A THOUSAND MOONS
SEBASTIAN BARRY Faber, 251pp, £18.99
Barry’s novel takes up the story of his award-winning Days Without End, and, according to Ian Critchley in the Literary Review, ‘shares some of its faults’. Nevertheless he found it ‘a compelling portrait of life in 19thcentury America’, with its central character, Winona, a ‘wonderful creation’. Winona is the Native American adopted daughter of Thomas Mcnulty and his fellow Civil War soldier and lover John Cole, the heroes of the first book. This sequel takes up the story when Winona is 17.

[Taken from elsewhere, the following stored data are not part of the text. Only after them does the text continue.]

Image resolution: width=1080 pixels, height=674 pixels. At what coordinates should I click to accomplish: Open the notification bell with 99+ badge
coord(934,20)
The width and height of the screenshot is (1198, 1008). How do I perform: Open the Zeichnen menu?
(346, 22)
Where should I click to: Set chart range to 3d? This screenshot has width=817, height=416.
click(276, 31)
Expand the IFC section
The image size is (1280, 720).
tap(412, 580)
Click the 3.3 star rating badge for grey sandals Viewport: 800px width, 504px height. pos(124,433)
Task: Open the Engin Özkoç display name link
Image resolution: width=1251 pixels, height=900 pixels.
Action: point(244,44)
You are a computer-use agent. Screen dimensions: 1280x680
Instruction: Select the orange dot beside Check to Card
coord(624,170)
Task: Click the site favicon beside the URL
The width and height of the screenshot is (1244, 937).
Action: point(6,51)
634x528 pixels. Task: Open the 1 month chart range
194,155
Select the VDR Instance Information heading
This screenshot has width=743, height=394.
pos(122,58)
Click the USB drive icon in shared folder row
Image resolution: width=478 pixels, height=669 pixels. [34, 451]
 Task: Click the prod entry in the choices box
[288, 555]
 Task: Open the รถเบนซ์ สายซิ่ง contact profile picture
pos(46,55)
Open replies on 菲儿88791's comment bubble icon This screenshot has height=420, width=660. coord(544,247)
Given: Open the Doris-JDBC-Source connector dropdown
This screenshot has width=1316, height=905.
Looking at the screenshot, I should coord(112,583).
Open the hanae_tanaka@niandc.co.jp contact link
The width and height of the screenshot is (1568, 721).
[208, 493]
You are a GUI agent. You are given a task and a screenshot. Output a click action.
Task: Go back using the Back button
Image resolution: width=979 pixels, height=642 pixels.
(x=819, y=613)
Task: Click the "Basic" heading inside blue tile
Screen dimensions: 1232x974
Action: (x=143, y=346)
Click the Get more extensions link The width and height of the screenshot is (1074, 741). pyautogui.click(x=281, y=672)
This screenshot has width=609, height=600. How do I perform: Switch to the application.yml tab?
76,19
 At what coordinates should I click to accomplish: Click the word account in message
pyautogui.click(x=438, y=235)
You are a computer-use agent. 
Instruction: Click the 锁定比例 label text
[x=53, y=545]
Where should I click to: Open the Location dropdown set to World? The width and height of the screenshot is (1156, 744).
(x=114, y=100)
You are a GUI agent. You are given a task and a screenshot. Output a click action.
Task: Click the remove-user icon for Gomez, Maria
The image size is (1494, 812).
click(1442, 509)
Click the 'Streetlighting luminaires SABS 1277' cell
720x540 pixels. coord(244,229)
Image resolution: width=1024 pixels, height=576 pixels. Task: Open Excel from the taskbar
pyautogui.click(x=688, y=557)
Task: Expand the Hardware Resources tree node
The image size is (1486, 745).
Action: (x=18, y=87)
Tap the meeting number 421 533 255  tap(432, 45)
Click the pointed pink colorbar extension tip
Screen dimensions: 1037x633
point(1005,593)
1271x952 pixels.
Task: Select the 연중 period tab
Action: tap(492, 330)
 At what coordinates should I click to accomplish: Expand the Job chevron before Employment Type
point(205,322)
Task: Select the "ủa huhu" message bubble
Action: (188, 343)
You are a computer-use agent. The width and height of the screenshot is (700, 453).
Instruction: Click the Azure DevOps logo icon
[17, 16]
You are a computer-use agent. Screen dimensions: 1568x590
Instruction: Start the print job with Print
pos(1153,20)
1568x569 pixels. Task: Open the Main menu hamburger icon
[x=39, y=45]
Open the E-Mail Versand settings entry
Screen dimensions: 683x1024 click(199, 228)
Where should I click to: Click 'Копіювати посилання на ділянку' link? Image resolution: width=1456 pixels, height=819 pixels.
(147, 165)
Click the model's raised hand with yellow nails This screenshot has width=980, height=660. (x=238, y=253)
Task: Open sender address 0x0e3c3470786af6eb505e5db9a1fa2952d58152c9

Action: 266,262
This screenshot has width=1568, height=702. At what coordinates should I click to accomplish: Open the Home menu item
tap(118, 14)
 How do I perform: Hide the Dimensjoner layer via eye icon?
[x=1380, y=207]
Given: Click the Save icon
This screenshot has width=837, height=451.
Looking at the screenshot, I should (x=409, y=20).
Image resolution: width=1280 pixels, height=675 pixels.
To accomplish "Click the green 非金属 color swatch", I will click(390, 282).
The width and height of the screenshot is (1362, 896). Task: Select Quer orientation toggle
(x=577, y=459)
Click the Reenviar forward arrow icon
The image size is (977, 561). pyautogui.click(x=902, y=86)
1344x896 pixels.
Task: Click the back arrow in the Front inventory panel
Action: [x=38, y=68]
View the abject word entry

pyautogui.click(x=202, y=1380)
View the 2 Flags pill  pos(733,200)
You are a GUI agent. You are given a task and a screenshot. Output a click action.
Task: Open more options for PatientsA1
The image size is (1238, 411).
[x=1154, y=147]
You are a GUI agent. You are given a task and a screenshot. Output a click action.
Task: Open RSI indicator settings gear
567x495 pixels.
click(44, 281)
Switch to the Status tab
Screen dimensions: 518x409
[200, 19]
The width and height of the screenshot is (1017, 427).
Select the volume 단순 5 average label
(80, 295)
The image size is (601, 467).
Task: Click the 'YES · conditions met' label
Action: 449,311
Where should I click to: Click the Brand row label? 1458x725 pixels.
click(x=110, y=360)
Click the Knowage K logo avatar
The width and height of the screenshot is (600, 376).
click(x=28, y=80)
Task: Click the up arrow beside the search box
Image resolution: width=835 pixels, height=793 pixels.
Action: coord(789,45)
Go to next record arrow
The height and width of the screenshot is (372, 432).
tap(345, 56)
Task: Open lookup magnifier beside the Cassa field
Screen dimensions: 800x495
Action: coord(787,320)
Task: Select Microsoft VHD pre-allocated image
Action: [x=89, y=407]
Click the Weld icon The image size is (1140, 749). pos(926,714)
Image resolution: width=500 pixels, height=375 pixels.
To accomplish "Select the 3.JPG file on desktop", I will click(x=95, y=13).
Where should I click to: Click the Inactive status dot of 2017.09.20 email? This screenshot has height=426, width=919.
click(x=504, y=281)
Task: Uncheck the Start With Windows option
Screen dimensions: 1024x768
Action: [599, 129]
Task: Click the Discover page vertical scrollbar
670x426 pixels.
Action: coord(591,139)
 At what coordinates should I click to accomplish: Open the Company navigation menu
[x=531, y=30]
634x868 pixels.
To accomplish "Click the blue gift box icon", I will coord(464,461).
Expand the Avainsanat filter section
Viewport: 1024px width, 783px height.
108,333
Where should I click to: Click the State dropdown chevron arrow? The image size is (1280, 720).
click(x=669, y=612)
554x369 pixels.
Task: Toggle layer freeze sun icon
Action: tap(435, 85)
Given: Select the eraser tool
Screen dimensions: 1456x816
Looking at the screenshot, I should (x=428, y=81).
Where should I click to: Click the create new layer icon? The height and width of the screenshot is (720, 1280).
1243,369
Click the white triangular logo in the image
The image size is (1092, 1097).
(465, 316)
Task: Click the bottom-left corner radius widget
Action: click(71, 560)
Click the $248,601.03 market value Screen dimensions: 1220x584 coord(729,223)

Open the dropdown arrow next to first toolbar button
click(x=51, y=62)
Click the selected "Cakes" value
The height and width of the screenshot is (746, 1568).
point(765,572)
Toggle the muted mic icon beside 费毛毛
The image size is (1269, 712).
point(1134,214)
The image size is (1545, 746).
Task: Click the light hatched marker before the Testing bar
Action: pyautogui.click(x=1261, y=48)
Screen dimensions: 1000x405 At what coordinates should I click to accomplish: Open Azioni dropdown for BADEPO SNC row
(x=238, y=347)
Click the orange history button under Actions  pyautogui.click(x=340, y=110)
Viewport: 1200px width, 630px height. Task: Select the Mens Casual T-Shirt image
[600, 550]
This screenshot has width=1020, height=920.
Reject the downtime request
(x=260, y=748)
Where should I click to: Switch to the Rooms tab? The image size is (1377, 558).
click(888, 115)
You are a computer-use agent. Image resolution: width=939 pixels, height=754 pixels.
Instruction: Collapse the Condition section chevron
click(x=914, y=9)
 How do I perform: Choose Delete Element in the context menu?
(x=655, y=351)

Erica Wagner in the FT described her and her two fathers as ‘a new kind of family forged in a new kind of nation’: the violence of the past behind them, they live in Paris, Tennessee in a ‘world of homesteads and pickled pears and peace’. Then Winona and one of their farmworkers are brutally attacked and she sets out on a journey of revenge in boys’ britches and a gun and knife in her belt. Her subsequent adventures, wrote Alex Preston in the Guardian, take her ‘on a journey that is horrifying, thrilling and enchanting in equal measure’. Usefully, he also told us that although it’s a sequel, the novel stands alone, ‘wasting no time with backstory as it launches into its typically rollicking tale’. Wagner concluded that this is a ‘less satisfying novel than its predecessor’ albeit ‘subtle, troubling and full of silences and pain’. ‘Barry,’ she wrote, ‘knows that it is too much to look for redemption in a story like Winona’s, but in his telling he shows that love offers at least a spark of hope.’